Her voice and mind-tone became fey and heedless. "And what if I won't return your love, you Hermes Chrysorapis? What will you do with me then?"
He folded her in his arms, burying his face in the fragrant hair cascading over her shoulder, sensing the ironic triumph behind her question. She knew. She knew.
He broke away and stood alone. The sky was graying with false dawn. The meteors diminished. He said, "I didn't really cause the star-shower. The meteors come every spring at this time. They mark the end of the rainy season. But I wanted to surprise you with them."
"What will you do with me if I won't love you?" she repeated.
"I think you know."
He gave her his hand and they entered the lightless tower, leaving the last of the meteors exploding in cool darkness.
4
JUST ONE MORE DAY, and Tony Wayland would have made his escape. Just one more day, and he could have gone out normally with the caravan to Fort Rusty—then made his getaway with nobody the wiser.
But the Howlers had attacked the Iron Maiden Mine before the caravan left. And now Tony knew he was going to die...
As that Pliocene rara avis, a metallurgical engineer and fully sane exsilver (his psychocreative faculty was modest at best; he owed his high status under the Tanu to an improved refining technique introduced at the Finiah barium mine), Tony was under strictest orders from his new bosses in the Lowlife Steering Committee to avoid life-threatening situations.

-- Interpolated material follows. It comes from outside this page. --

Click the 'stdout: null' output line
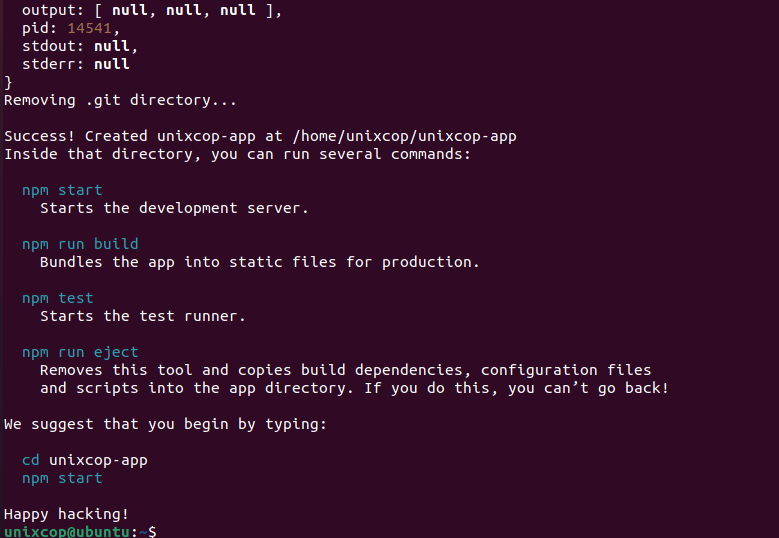The height and width of the screenshot is (538, 779). click(79, 46)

He usually undertook troubleshooting tours among the Iron Villages only during daylight, when ho
stile exotics were seldom abroad. Sir Dougal, the stalwart bodyguard assigned to him by Old Man Kawai, shadowed him everywhere. Dougal's pseudomedieval eccentricities were more than counterbalanced by a fanatical devotion to duty and by expertise with the compound bow. And, truth to tell, Tony was also gratified to have at least one person left who still addressed him as "Lord." The majority of the Lowlife ironworking community were offensively egalitarian, if not downright contemptuous of a déclassé silver such as himself. He had cooperated with the Tanu—and done it willingly. Thus he was a traitor to the human race.

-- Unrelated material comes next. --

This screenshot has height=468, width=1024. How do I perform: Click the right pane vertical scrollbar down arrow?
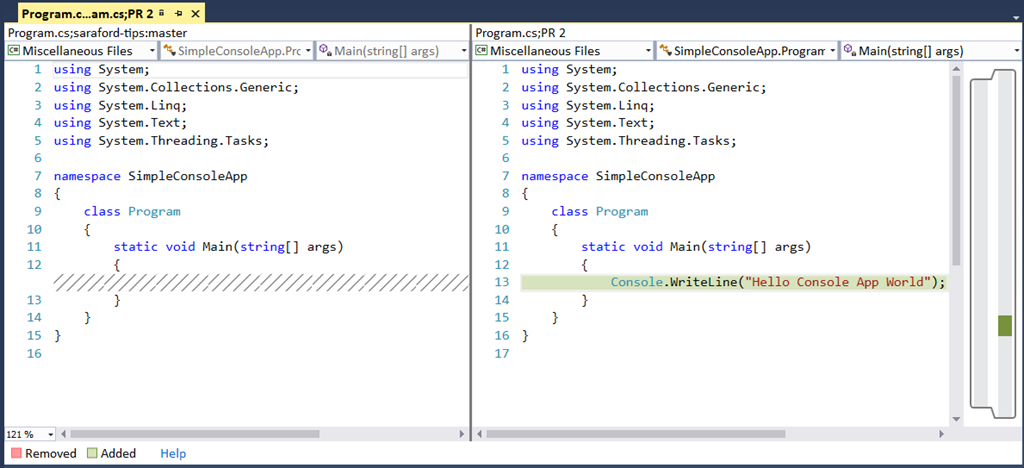pos(956,418)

Not that anyone dared snub Tony to his face! Far from it, since his talents were invaluable. If the free humans of the Vosges wilderness—Lowlives and Finiah refugees, now united—were to avoid Tanu enslavement, the Howler menace, and possible Firvulag treachery, iron production was a strategic necessity. The "blood-metal" was poisonous to all branches of the extragalactic race that shared Pliocene Europe with embattled humankind, and the use of iron weapons had been a key factor in the destruction of Tanu Finiah by a coalition of Lowlives and Firvulag. Tony Wayland had been one of the top prizes in that human triumph. Most of the other noncombatant silvers had been flown safely to Tanu territory when Lord Velteyn evacuated his doomed city. But Tony had been unlucky.
A sneering band of Lowlife invaders had caught him flagrante delicto in the Finiah Pleasure Dome, too besotted after an interlude with a Tanu charmer to distinguish the skyrockets going off in his head from the noise of the city's Götterdämmerung. So they frogmarched him off, hauled him before a Lowlife tribunal, and gave him the choice faced by every other torced human following the fall of Finiah: Live free or die. Tony, a total pragmatist, had submitted to the abscission of his silver tore and the ensuing weeks of agonizing psychic adjustment. But he hadn't forgotten—or forgiven. He would have run away to the Tanu in a trice, except for the still greater disaster that had destroyed the exotics' capital of Muriah and snuffed out most of the ruling nobility. The Great Flood had bred such havoc that he was at a loss to sort out the main chance. Fort Onion River and the other gray-torc guard stations along the track to Castle Gateway were long abandoned. The stronghold itself, useless now that the time-gate had closed, was reputed to have been taken over by the Firvulag. The Little People had also seized the small citadel of Burask on the dangerous western trail leading to Armorica and Goriah.